8.6Le Comité prend note de l’argument de l’auteur, qui fait valoir que la communication vise à dénoncer le caractère inéquitable de la procédure d’instruction, en particulier ses conséquences sur le plan civil. Il note également que l’auteur fait valoir qu’il y a eu un manque d’équité dans l’appréciation des preuves par les autorités nationales, et que des éléments dans les déclarations des personnes mises en cause révèlent des quolibets de nature homophobe qui auraient dû exiger du juge d’instruction qu’il approfondisse les enquêtes, notamment en permettant une nouvelle confrontation.

8.7Le Comité rappelle que les dispositions du paragraphe 1 de l’article 14 du Pacte, de façon générale, visent une saine administration de la justice y compris en ce qui concerne des obligations à caractère civil.
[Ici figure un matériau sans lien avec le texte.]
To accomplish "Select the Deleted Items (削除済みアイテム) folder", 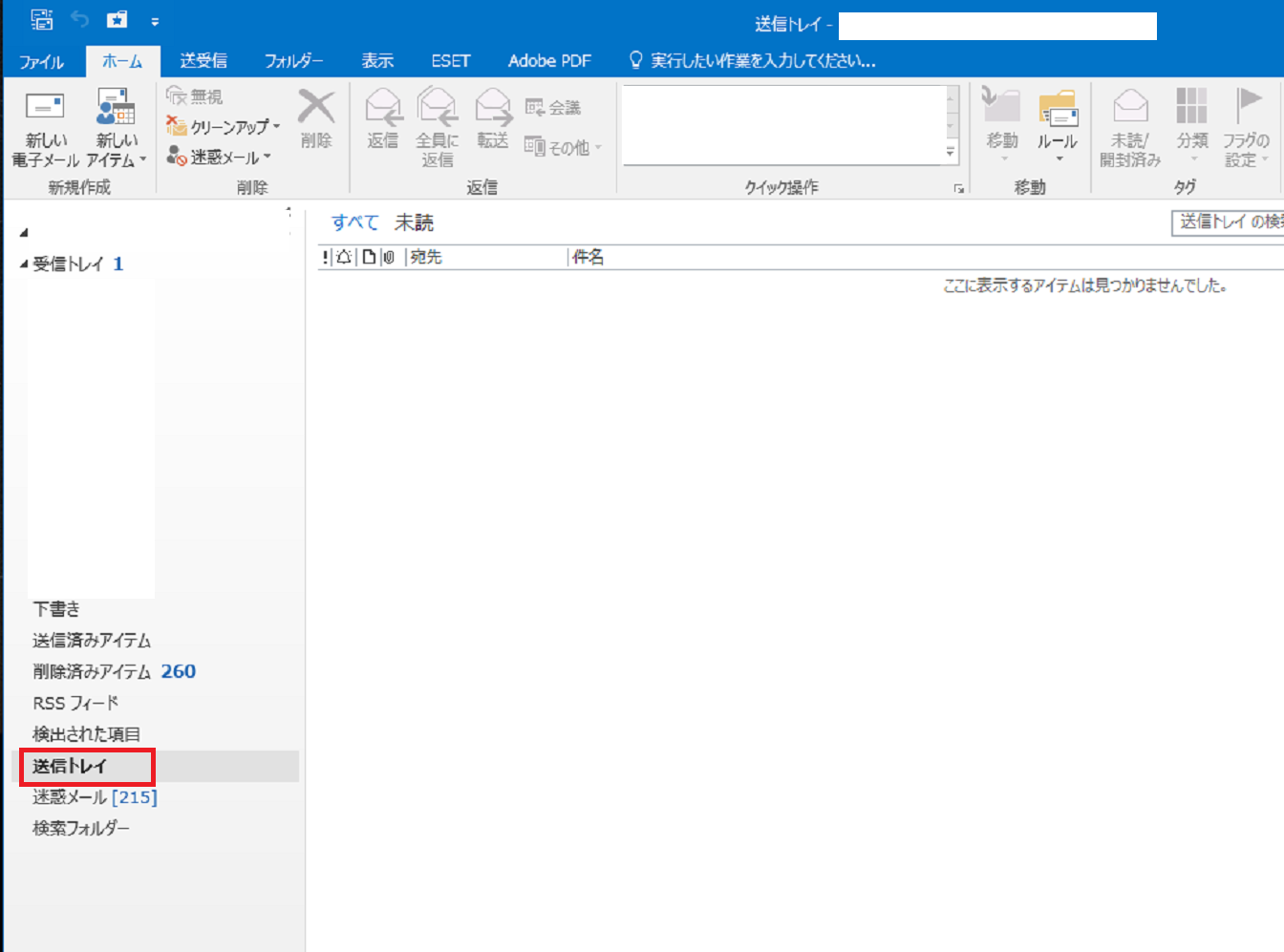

Le Comité considère néanmoins, en l’espèce, qu’il ne lui appartient pas de se substituer au juge d’instruction en évaluant les faits de la cause, et qu’il ne pouvait être saisi qu’à la condition que l’auteur montre que l’attitude du juge révélait un comportement arbitraire ou un déni de justice, ou qu’il avait par ailleurs violé son obligation d’indépendance et d’impartialité.Le Comité estime qu’en l’espèce, l’auteur n’a pas valablement démontré en quoi l’appréciation de toutes les informations recueillies au cours de l’instruction était arbitraire ou relevait d’un déni de justice. Pour ce qui est des griefs tirés du paragraphe 3 de l’article2 du Pacte, le Comité rappelle que les dispositions dudit article, qui énoncent des obligations générales à l’intention des États parties, ne peuvent pas être invoquées isolément et par elles-mêmes dans une communication soumise en vertu du Protocole facultatif. Le Comité estime que l’auteur n’a pas su démontrer en quoi l’État partie n’avait pas mis à sa disposition un recours utile. Le Comité constate que les griefs formulés par l’auteur au titre du paragraphe 3 de l’article2 et du paragraphe 1 de l’article 14du Pacte,lus conjointement, ne sont pas suffisamment étayés pour être recevables.

9.En conséquence, le Comité des droits de l’homme décide :

a)Que la communication est irrecevable au regard de l’article 2 du Protocole facultatif ;

b)Que la présente décision sera communiquée à l’État partie et à l’auteur.